-- start of Records for this exercise --

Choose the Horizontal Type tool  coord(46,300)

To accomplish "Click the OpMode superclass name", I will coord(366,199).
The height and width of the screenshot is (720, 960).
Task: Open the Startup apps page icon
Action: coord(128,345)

-- end of Records for this exercise --

Your instructions » Copy the lines above without changing anything.

Written solution »
Choose the Horizontal Type tool  coord(46,300)

To accomplish "Click the OpMode superclass name", I will coord(366,199).
The height and width of the screenshot is (720, 960).
Task: Open the Startup apps page icon
Action: coord(128,345)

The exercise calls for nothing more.